Count every line in the entries that holds the word "title". The reply is that count alone.

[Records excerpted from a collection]
- Opening Delimiter -

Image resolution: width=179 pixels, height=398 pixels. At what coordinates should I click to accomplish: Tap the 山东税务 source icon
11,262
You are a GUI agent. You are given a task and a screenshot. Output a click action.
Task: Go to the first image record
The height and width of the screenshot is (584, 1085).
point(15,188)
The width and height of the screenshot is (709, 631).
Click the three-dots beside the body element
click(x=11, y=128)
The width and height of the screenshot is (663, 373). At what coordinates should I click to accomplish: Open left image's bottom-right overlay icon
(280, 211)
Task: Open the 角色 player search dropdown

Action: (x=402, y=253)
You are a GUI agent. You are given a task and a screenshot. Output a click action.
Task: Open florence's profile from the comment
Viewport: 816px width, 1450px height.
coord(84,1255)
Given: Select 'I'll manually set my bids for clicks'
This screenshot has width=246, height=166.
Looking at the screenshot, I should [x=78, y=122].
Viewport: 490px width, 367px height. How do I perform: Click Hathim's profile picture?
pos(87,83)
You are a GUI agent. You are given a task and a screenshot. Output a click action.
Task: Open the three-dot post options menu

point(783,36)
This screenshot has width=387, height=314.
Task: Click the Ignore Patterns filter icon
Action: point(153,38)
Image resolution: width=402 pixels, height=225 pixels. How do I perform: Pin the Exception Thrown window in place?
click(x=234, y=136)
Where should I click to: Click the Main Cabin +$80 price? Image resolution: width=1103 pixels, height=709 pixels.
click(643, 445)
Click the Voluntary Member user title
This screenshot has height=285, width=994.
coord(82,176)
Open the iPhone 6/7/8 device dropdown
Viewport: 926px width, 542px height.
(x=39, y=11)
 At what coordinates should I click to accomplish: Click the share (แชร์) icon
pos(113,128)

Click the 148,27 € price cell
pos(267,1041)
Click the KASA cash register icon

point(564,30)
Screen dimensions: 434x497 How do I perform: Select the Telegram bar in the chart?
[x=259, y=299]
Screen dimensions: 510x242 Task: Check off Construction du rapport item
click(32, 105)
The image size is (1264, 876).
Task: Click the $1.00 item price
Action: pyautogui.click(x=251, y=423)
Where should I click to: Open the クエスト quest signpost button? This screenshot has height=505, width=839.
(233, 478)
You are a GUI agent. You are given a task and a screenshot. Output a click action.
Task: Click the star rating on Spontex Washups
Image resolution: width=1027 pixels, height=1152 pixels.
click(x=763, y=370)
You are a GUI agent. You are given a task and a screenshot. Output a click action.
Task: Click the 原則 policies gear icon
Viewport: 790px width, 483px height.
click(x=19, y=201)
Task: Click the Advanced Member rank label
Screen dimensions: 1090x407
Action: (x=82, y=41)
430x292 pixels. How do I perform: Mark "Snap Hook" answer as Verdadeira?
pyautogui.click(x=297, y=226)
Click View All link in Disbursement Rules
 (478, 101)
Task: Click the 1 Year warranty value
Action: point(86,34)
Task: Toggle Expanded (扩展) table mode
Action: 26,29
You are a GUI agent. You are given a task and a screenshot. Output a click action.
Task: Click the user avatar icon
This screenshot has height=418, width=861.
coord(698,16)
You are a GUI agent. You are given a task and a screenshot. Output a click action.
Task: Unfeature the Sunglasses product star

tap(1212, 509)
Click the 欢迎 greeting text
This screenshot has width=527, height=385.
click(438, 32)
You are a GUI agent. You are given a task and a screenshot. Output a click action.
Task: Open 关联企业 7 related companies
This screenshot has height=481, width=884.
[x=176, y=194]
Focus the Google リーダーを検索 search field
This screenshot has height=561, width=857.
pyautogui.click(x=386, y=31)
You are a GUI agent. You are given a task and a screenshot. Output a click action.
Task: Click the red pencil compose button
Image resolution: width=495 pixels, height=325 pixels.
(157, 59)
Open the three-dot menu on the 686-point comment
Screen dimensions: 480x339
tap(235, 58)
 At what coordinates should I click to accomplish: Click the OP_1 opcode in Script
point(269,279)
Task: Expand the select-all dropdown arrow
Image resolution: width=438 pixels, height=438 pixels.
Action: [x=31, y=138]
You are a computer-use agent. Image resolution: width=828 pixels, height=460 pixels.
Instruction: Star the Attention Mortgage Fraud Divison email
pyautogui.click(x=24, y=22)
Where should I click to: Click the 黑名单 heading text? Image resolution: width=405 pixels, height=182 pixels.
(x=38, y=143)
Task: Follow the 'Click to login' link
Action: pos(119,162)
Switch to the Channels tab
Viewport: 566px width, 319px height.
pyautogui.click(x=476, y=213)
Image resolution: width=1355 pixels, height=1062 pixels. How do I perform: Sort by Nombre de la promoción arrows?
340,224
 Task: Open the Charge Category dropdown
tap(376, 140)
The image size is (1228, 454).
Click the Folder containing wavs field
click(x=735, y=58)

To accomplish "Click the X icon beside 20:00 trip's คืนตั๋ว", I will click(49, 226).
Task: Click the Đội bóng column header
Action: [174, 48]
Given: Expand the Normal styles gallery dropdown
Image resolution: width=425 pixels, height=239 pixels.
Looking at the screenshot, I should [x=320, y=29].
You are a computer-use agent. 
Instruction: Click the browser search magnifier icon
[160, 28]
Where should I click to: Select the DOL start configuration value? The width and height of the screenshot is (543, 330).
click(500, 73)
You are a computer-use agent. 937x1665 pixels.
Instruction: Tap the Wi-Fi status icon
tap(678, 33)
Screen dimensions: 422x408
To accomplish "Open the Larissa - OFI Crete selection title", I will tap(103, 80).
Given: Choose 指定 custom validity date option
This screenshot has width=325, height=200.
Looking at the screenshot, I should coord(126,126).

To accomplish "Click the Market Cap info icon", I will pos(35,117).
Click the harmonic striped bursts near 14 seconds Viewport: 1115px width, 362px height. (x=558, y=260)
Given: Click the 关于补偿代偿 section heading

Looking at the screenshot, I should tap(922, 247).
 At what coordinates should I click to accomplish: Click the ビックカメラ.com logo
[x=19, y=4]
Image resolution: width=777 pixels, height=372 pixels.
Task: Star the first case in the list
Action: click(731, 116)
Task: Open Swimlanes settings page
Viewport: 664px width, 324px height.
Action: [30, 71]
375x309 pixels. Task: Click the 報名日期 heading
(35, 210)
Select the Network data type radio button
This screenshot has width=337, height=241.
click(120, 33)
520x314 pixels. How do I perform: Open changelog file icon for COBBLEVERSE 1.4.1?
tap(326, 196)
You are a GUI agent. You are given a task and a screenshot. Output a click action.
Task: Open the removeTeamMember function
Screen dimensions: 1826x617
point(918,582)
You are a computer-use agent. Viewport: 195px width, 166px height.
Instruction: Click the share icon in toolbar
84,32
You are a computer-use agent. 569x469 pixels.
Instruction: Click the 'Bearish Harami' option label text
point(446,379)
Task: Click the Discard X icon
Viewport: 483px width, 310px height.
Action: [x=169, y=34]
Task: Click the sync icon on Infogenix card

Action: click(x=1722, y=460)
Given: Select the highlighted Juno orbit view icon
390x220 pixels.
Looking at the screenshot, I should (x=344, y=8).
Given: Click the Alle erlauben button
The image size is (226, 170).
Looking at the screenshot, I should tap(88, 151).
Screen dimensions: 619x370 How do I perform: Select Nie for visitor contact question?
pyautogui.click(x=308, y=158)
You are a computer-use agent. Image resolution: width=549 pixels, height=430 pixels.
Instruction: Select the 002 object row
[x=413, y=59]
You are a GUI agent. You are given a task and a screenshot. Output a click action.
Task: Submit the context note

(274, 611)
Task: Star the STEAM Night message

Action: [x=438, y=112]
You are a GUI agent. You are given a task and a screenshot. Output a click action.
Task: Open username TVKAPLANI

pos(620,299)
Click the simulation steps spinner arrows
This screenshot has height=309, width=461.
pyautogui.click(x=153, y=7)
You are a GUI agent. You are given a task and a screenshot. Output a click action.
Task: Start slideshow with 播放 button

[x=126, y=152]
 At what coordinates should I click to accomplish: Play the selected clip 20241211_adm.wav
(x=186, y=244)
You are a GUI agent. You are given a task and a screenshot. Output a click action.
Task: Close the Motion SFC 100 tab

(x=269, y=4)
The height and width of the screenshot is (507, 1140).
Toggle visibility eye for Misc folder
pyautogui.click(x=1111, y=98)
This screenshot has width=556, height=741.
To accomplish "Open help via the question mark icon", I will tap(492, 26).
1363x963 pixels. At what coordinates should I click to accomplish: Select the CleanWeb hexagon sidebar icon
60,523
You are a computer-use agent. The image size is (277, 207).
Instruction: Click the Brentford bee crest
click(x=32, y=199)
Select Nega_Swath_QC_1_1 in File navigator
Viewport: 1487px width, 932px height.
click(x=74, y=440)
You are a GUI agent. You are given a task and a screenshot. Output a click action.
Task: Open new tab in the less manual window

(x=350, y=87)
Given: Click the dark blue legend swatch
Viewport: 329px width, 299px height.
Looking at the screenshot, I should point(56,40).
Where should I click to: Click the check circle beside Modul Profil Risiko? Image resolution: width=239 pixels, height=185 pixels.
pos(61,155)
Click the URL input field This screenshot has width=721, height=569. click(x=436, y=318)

- Closing Delimiter -

- **REPLY**:
2